* Entries supplied:
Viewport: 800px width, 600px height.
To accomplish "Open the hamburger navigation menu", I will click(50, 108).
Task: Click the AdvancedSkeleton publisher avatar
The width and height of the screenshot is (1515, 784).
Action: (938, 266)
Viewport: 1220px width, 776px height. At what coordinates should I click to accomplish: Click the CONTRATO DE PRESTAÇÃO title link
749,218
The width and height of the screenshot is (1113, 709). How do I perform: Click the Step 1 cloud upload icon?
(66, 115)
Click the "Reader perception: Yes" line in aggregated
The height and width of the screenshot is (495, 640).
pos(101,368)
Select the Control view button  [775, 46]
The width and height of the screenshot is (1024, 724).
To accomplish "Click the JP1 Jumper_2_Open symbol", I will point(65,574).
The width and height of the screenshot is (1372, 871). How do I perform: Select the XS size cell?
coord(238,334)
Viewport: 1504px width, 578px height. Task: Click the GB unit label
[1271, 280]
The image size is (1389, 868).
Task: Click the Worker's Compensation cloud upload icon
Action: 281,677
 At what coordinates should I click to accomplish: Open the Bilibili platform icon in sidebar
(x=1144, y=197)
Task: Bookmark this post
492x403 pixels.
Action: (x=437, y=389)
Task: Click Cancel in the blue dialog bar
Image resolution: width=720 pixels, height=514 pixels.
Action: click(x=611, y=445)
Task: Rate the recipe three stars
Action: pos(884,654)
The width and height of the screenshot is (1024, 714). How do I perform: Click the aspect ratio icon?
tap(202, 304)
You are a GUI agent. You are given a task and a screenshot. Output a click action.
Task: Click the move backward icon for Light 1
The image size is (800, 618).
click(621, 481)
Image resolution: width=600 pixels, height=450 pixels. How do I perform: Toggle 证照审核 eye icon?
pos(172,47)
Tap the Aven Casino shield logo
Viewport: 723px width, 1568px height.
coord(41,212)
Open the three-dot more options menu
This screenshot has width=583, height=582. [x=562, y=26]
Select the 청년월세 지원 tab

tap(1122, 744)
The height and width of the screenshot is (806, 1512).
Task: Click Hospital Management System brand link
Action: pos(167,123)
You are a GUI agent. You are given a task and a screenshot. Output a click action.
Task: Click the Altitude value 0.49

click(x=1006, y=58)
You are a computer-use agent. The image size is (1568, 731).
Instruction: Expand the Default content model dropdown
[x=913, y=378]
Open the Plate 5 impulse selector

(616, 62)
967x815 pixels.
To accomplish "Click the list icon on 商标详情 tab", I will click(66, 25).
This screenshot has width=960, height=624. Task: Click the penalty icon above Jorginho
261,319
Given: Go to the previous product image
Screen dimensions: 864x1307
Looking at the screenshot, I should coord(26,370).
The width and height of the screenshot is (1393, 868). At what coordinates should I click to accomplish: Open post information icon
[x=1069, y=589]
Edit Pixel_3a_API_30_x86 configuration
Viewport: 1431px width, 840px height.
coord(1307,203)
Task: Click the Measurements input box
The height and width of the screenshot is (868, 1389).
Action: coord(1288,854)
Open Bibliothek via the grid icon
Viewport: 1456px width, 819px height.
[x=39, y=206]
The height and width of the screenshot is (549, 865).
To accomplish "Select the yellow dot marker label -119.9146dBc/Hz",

* Your goal: From the entries above, report in full each line that includes the word "cloud".

* Exercise result:
The width and height of the screenshot is (1113, 709). How do I perform: Click the Step 1 cloud upload icon?
Task: Click the Worker's Compensation cloud upload icon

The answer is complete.